■ **PROMPT**
What follows is a block of records; reproduce all of it verbatim.

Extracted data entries
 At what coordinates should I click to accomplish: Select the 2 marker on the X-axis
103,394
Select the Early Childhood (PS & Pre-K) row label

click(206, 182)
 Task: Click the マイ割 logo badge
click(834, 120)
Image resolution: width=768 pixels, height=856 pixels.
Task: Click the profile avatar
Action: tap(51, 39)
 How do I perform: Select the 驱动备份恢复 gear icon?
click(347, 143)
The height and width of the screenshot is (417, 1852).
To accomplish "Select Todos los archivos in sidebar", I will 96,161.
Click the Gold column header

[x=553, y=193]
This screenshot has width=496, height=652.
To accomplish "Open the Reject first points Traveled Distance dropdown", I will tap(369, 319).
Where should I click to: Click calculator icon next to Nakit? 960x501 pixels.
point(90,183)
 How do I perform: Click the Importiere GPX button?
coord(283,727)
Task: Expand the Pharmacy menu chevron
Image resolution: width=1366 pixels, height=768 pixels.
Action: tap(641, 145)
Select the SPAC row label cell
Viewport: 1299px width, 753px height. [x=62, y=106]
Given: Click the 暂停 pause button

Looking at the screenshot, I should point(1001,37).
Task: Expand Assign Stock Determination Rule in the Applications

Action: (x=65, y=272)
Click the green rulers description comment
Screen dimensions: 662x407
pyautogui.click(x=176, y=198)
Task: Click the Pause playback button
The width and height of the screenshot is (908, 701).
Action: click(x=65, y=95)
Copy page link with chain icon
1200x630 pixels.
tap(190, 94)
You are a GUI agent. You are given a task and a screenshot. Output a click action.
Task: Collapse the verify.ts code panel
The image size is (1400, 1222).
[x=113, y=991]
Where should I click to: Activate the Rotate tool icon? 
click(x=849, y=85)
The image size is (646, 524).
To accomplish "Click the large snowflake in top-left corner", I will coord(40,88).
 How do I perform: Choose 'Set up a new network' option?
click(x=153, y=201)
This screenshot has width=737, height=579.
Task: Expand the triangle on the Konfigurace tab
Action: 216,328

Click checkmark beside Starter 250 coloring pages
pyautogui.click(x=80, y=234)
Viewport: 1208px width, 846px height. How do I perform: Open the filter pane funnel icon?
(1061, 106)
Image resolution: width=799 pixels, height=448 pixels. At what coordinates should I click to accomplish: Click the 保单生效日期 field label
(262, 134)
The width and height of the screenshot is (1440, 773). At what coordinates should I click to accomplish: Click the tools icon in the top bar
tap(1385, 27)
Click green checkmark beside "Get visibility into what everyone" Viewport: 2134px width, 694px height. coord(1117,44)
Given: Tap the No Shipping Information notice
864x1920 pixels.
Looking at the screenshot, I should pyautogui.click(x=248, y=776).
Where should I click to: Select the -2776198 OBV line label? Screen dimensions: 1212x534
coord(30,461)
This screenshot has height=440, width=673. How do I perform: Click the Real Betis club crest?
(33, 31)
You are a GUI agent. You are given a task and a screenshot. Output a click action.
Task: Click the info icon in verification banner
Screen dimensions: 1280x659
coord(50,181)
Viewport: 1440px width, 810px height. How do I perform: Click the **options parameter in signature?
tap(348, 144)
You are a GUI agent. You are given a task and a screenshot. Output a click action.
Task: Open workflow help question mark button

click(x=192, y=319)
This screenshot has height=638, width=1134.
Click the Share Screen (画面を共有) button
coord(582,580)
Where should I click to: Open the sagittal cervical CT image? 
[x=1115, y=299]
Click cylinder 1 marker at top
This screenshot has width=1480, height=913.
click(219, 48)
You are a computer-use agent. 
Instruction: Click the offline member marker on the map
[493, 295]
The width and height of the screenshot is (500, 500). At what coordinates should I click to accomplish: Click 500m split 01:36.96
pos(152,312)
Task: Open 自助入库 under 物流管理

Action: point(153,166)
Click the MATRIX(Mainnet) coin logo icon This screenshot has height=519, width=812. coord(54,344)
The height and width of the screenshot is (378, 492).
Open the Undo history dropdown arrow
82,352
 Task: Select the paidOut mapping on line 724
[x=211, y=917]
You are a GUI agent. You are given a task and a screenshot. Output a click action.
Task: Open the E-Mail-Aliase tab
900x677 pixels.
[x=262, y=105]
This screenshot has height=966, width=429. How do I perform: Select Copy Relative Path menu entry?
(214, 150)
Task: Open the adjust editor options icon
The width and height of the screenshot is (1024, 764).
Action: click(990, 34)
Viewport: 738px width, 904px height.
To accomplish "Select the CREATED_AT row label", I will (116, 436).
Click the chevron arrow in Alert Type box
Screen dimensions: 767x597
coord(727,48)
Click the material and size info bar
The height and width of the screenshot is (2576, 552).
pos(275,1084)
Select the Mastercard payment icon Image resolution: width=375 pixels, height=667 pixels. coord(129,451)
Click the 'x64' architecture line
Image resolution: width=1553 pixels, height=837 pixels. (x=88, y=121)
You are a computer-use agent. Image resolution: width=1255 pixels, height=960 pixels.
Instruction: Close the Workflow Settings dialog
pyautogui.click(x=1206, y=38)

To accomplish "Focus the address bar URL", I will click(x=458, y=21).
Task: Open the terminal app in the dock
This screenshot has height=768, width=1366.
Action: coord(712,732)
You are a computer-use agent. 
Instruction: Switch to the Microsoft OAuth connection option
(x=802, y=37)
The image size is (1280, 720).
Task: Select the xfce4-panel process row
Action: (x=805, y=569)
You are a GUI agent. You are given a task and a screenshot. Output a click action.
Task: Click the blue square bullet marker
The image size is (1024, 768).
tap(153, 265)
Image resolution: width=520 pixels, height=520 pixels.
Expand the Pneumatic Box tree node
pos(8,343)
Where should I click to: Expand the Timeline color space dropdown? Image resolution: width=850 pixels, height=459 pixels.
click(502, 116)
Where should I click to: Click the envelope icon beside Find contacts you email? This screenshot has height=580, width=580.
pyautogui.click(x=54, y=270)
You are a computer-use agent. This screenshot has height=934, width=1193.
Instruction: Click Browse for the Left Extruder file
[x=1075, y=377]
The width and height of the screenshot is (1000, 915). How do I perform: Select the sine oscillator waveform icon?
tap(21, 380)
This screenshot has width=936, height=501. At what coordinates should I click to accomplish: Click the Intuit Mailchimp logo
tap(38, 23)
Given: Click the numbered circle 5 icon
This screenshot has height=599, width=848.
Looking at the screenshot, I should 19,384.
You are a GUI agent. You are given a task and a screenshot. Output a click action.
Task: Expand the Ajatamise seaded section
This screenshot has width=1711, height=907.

■ **TASK ANSWER**
 At what coordinates should I click to accomplish: Select the 2 marker on the X-axis
103,394
Select the Early Childhood (PS & Pre-K) row label

click(206, 182)
 Task: Click the マイ割 logo badge
click(834, 120)
Image resolution: width=768 pixels, height=856 pixels.
Task: Click the profile avatar
Action: tap(51, 39)
 How do I perform: Select the 驱动备份恢复 gear icon?
click(347, 143)
The height and width of the screenshot is (417, 1852).
To accomplish "Select Todos los archivos in sidebar", I will 96,161.
Click the Gold column header

[x=553, y=193]
This screenshot has width=496, height=652.
To accomplish "Open the Reject first points Traveled Distance dropdown", I will tap(369, 319).
Where should I click to: Click calculator icon next to Nakit? 960x501 pixels.
point(90,183)
 How do I perform: Click the Importiere GPX button?
coord(283,727)
Task: Expand the Pharmacy menu chevron
Image resolution: width=1366 pixels, height=768 pixels.
Action: tap(641, 145)
Select the SPAC row label cell
Viewport: 1299px width, 753px height. [x=62, y=106]
Given: Click the 暂停 pause button

Looking at the screenshot, I should point(1001,37).
Task: Expand Assign Stock Determination Rule in the Applications

Action: (x=65, y=272)
Click the green rulers description comment
Screen dimensions: 662x407
pyautogui.click(x=176, y=198)
Task: Click the Pause playback button
The width and height of the screenshot is (908, 701).
Action: click(x=65, y=95)
Copy page link with chain icon
1200x630 pixels.
tap(190, 94)
You are a GUI agent. You are given a task and a screenshot. Output a click action.
Task: Collapse the verify.ts code panel
The image size is (1400, 1222).
[x=113, y=991]
Where should I click to: Activate the Rotate tool icon? 
click(x=849, y=85)
The image size is (646, 524).
To accomplish "Click the large snowflake in top-left corner", I will coord(40,88).
 How do I perform: Choose 'Set up a new network' option?
click(x=153, y=201)
This screenshot has width=737, height=579.
Task: Expand the triangle on the Konfigurace tab
Action: 216,328

Click checkmark beside Starter 250 coloring pages
pyautogui.click(x=80, y=234)
Viewport: 1208px width, 846px height. How do I perform: Open the filter pane funnel icon?
(1061, 106)
Image resolution: width=799 pixels, height=448 pixels. At what coordinates should I click to accomplish: Click the 保单生效日期 field label
(262, 134)
The width and height of the screenshot is (1440, 773). At what coordinates should I click to accomplish: Click the tools icon in the top bar
tap(1385, 27)
Click green checkmark beside "Get visibility into what everyone" Viewport: 2134px width, 694px height. coord(1117,44)
Given: Tap the No Shipping Information notice
864x1920 pixels.
Looking at the screenshot, I should pyautogui.click(x=248, y=776).
Where should I click to: Select the -2776198 OBV line label? Screen dimensions: 1212x534
coord(30,461)
This screenshot has height=440, width=673. How do I perform: Click the Real Betis club crest?
(33, 31)
You are a GUI agent. You are given a task and a screenshot. Output a click action.
Task: Click the info icon in verification banner
Screen dimensions: 1280x659
coord(50,181)
Viewport: 1440px width, 810px height. How do I perform: Click the **options parameter in signature?
tap(348, 144)
You are a GUI agent. You are given a task and a screenshot. Output a click action.
Task: Open workflow help question mark button

click(x=192, y=319)
This screenshot has height=638, width=1134.
Click the Share Screen (画面を共有) button
coord(582,580)
Where should I click to: Open the sagittal cervical CT image? 
[x=1115, y=299]
Click cylinder 1 marker at top
This screenshot has width=1480, height=913.
click(219, 48)
You are a computer-use agent. 
Instruction: Click the offline member marker on the map
[493, 295]
The width and height of the screenshot is (500, 500). At what coordinates should I click to accomplish: Click 500m split 01:36.96
pos(152,312)
Task: Open 自助入库 under 物流管理

Action: point(153,166)
Click the MATRIX(Mainnet) coin logo icon This screenshot has height=519, width=812. coord(54,344)
The height and width of the screenshot is (378, 492).
Open the Undo history dropdown arrow
82,352
 Task: Select the paidOut mapping on line 724
[x=211, y=917]
You are a GUI agent. You are given a task and a screenshot. Output a click action.
Task: Open the E-Mail-Aliase tab
900x677 pixels.
[x=262, y=105]
This screenshot has height=966, width=429. How do I perform: Select Copy Relative Path menu entry?
(214, 150)
Task: Open the adjust editor options icon
The width and height of the screenshot is (1024, 764).
Action: click(990, 34)
Viewport: 738px width, 904px height.
To accomplish "Select the CREATED_AT row label", I will (116, 436).
Click the chevron arrow in Alert Type box
Screen dimensions: 767x597
coord(727,48)
Click the material and size info bar
The height and width of the screenshot is (2576, 552).
pos(275,1084)
Select the Mastercard payment icon Image resolution: width=375 pixels, height=667 pixels. coord(129,451)
Click the 'x64' architecture line
Image resolution: width=1553 pixels, height=837 pixels. (x=88, y=121)
You are a computer-use agent. Image resolution: width=1255 pixels, height=960 pixels.
Instruction: Close the Workflow Settings dialog
pyautogui.click(x=1206, y=38)

To accomplish "Focus the address bar URL", I will click(x=458, y=21).
Task: Open the terminal app in the dock
This screenshot has height=768, width=1366.
Action: coord(712,732)
You are a computer-use agent. 
Instruction: Switch to the Microsoft OAuth connection option
(x=802, y=37)
The image size is (1280, 720).
Task: Select the xfce4-panel process row
Action: (x=805, y=569)
You are a GUI agent. You are given a task and a screenshot. Output a click action.
Task: Click the blue square bullet marker
The image size is (1024, 768).
tap(153, 265)
Image resolution: width=520 pixels, height=520 pixels.
Expand the Pneumatic Box tree node
pos(8,343)
Where should I click to: Expand the Timeline color space dropdown? Image resolution: width=850 pixels, height=459 pixels.
click(502, 116)
Where should I click to: Click the envelope icon beside Find contacts you email? This screenshot has height=580, width=580.
pyautogui.click(x=54, y=270)
You are a computer-use agent. This screenshot has height=934, width=1193.
Instruction: Click Browse for the Left Extruder file
[x=1075, y=377]
The width and height of the screenshot is (1000, 915). How do I perform: Select the sine oscillator waveform icon?
tap(21, 380)
This screenshot has width=936, height=501. At what coordinates should I click to accomplish: Click the Intuit Mailchimp logo
tap(38, 23)
Given: Click the numbered circle 5 icon
This screenshot has height=599, width=848.
Looking at the screenshot, I should 19,384.
You are a GUI agent. You are given a task and a screenshot. Output a click action.
Task: Expand the Ajatamise seaded section
This screenshot has width=1711, height=907.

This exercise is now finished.